● **EXERCISES TO COMPLETE**
#1 Drawing on the album review, explain in one to three sentences why returning to rap full-time is a challenge for Tyler.
#2 Translate this sentence from the album review into Spanish: "The disaffected, lanky teen from Bastard is made now, but it feels like there's still a chip on his shoulder."

● **PASSAGE GIVEN**
++++++++++

Where the aim with Igor seemed to be to stretch Tyler, the Creator’s compositional abilities to their limits, Call Me If You Get Lost follows the string of rap-centric loosies he released since the last album in putting Tyler back in touch with his still-formidable foundations. He’s one of the coldest wordsmiths working when he wants to be. He’s shipshape here. “Massa” muses on struggling before fame and wrestling with the pitfalls of celebrity as Tyler reveals that his mother lived in a shelter when his breakout single “Yonkers” landed in 2011. It details the unsettling feeling of being reviled by strangers in a jumble of snide rhymes: “You can’t relate to these things I say to these instrumentals / Whether it’s wealth talk or shit that’s painful / I paint full pictures of my perspective on these drum breaks / Just for you to tell me, ‘It’s not good,’ from your lunch break.” Returning to rap full-time means figuring out how to provoke listeners without resorting to the careless line-stepping of Bastard and Goblin, where Tyler made a concerted effort to offend anyone who took themselves too seriously and succeeded beyond his wildest dreams. He came to count powerful figures like former U.K. prime minister Theresa May among his enemies and was widely criticized as one of the music industry’s preeminent homophobes, this before revealing in 2017’s Flower Boy that he dates men. The challenge here is to flaunt the finer things without seeming materialistic, to grouse without being ungrateful, to prod without drawing blood. Tyler, once known for gleeful profanity, now bristles at the word “bitch.” But “Manifesto” proves his famous distaste for organized religion remains intact, and throughout the record you can hear him grappling messily with stereotypes and preconceived notions of Blackness. The disaffected, lanky teen from Bastard is made now, but it feels like there’s still a chip on his shoulder.

++++++++++

● **COLLECTED MATERIAL**
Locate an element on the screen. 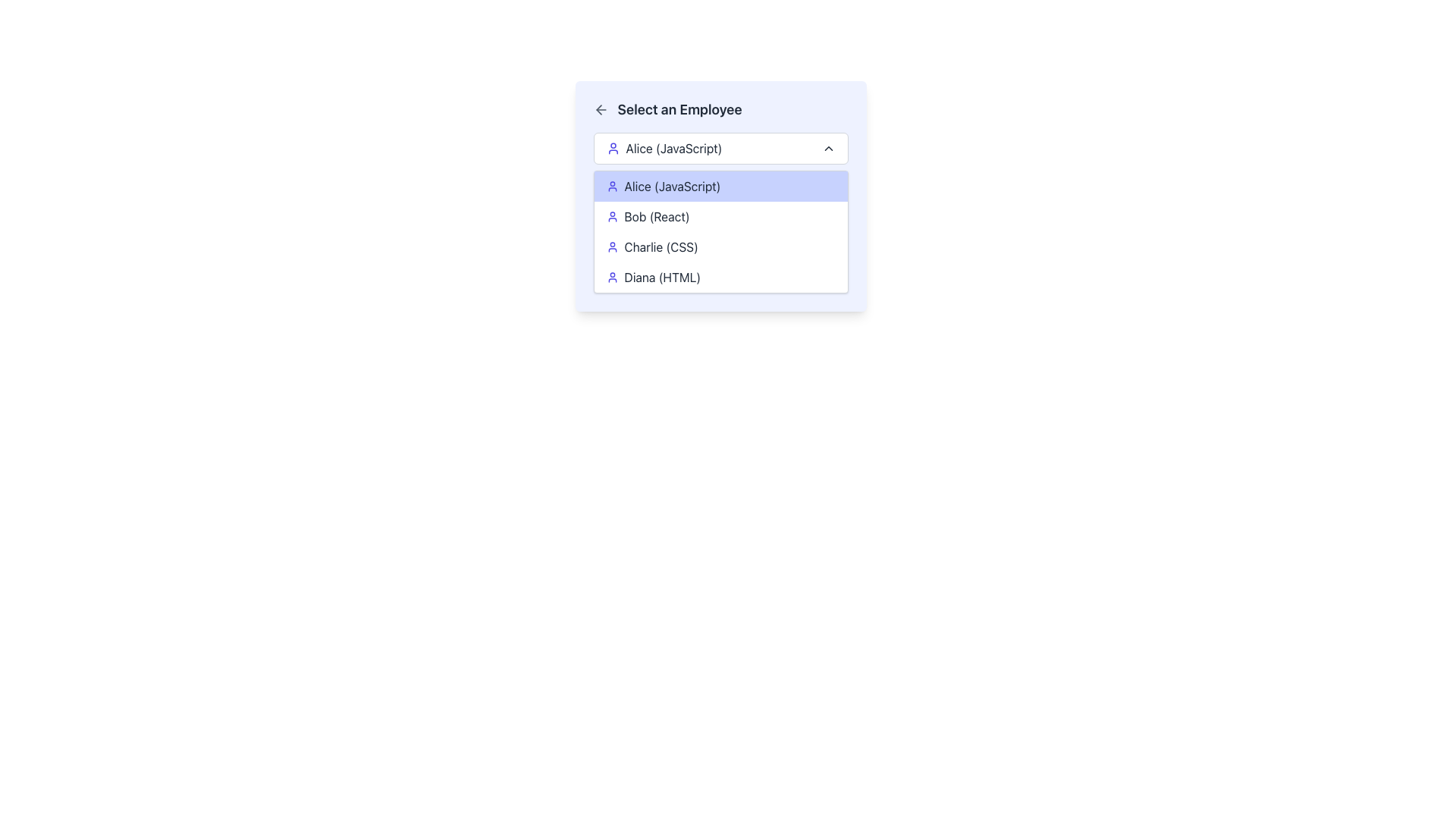 This screenshot has width=1456, height=819. the downward chevron icon located at the far right of the 'Alice (JavaScript)' text to interact with the drop-down menu is located at coordinates (827, 149).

++++++++++

● **PER-TASK OUTPUTS**
#1 He has to provoke listeners without the careless line-stepping of Bastard and Goblin. On those records he deliberately set out to offend people. That effort earned him enemies such as former U.K. prime minister Theresa May and wide criticism as one of the music industry's preeminent homophobes.

#2 El adolescente desencantado y larguirucho de Bastard ya ha triunfado, pero parece que todavía guarda cierto resentimiento.